• AIM OF THE EXERCISE
Reproduce every record below exactly, without the pictures.

• RECORDS FOR THE TASK

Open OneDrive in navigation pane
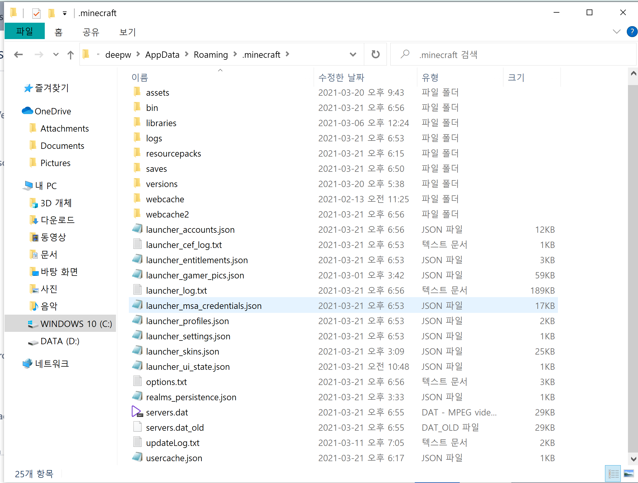click(x=52, y=111)
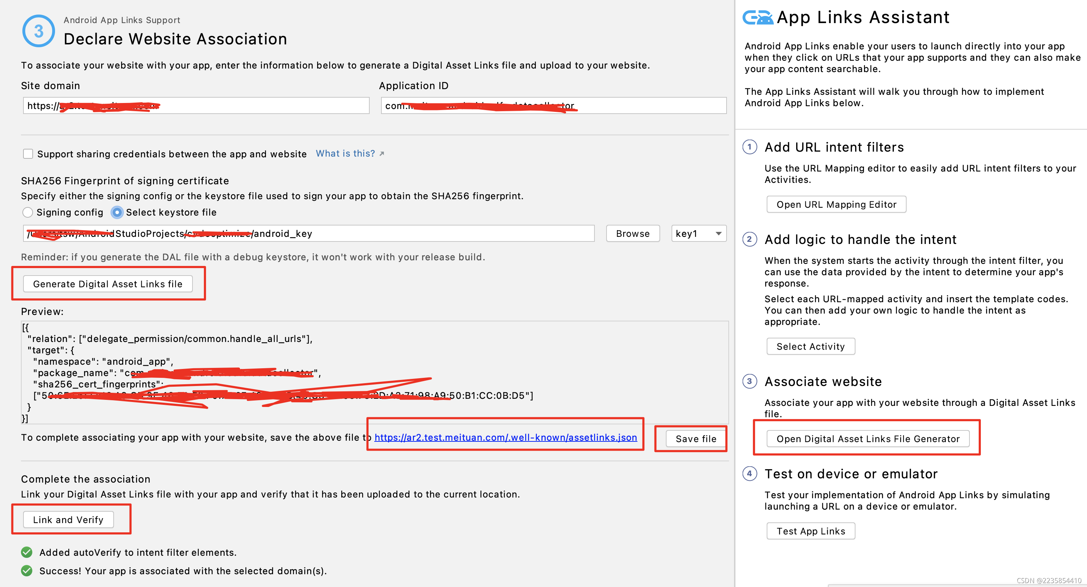The height and width of the screenshot is (587, 1087).
Task: Open the key1 key alias dropdown
Action: 698,233
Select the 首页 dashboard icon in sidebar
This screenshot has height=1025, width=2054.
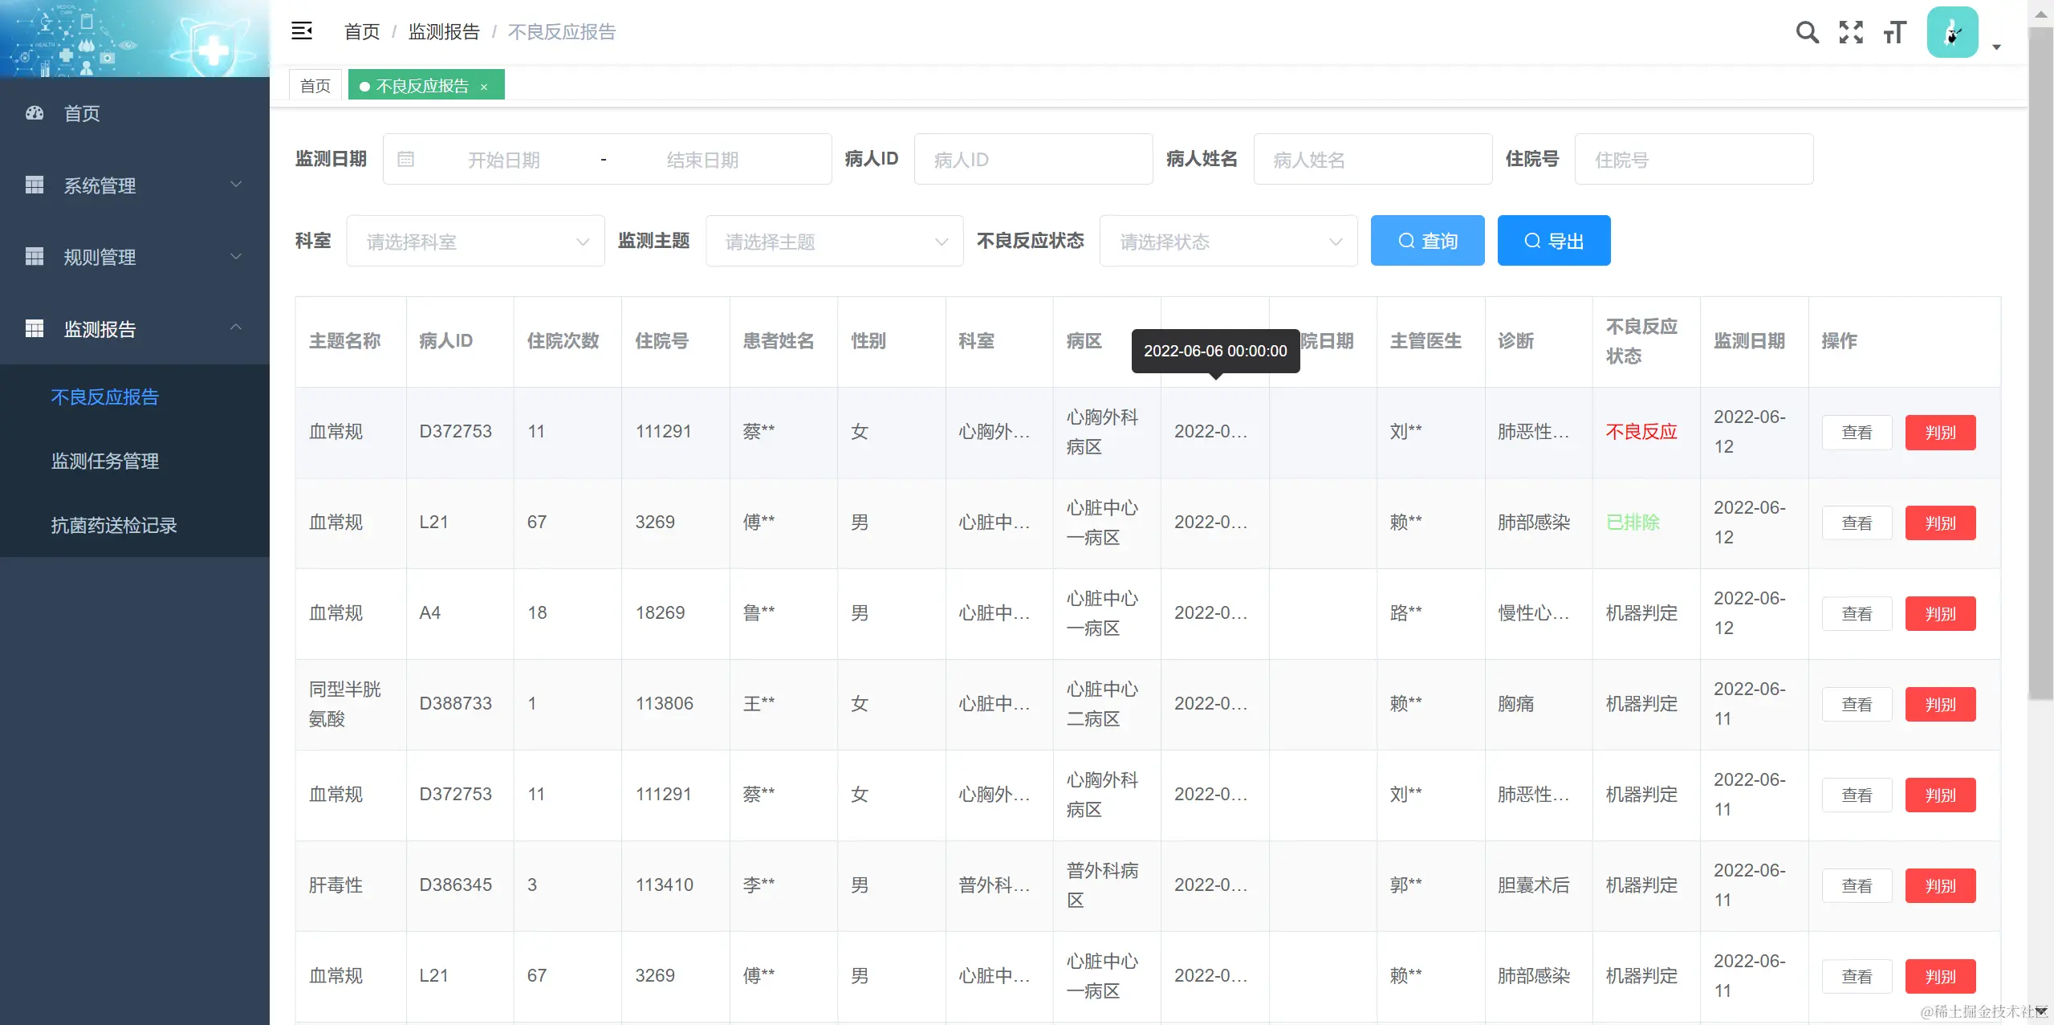pyautogui.click(x=34, y=113)
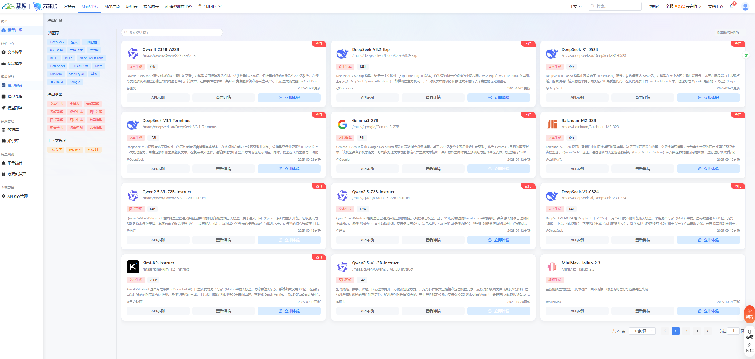
Task: Open 模型仓库 in the left sidebar
Action: coord(15,96)
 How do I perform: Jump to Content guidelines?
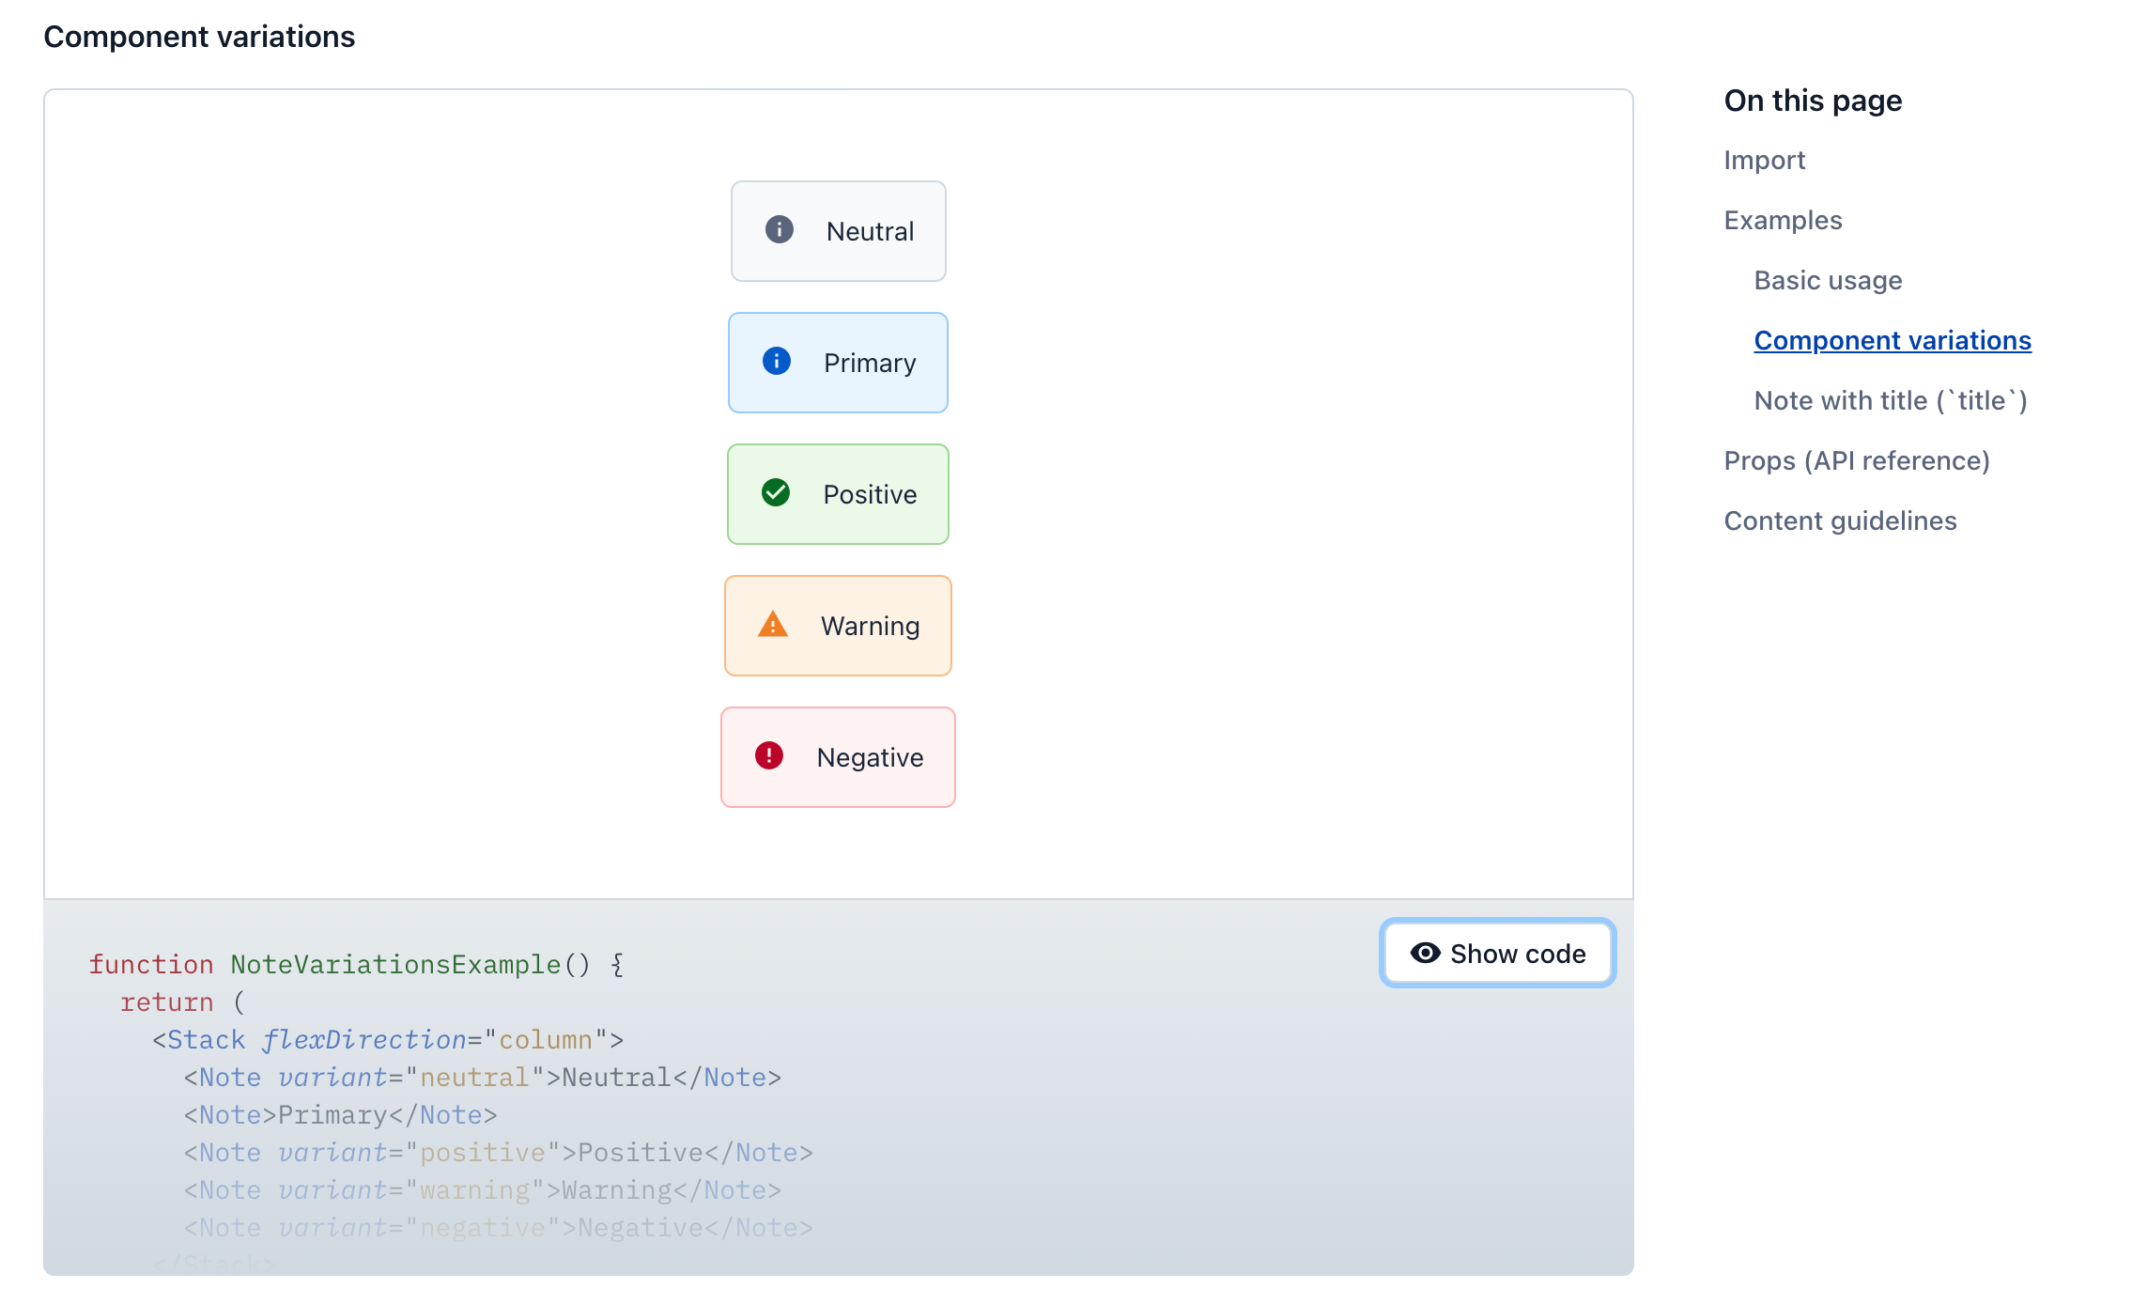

• FINISHED EXERCISE
Open OneDrive in navigation pane
click(x=52, y=111)
The height and width of the screenshot is (587, 1087).
Task: Open the key1 key alias dropdown
Action: 698,233
Select the 首页 dashboard icon in sidebar
This screenshot has height=1025, width=2054.
pyautogui.click(x=34, y=113)
Task: Open 模型仓库 in the left sidebar
Action: coord(15,96)
 How do I perform: Jump to Content guidelines?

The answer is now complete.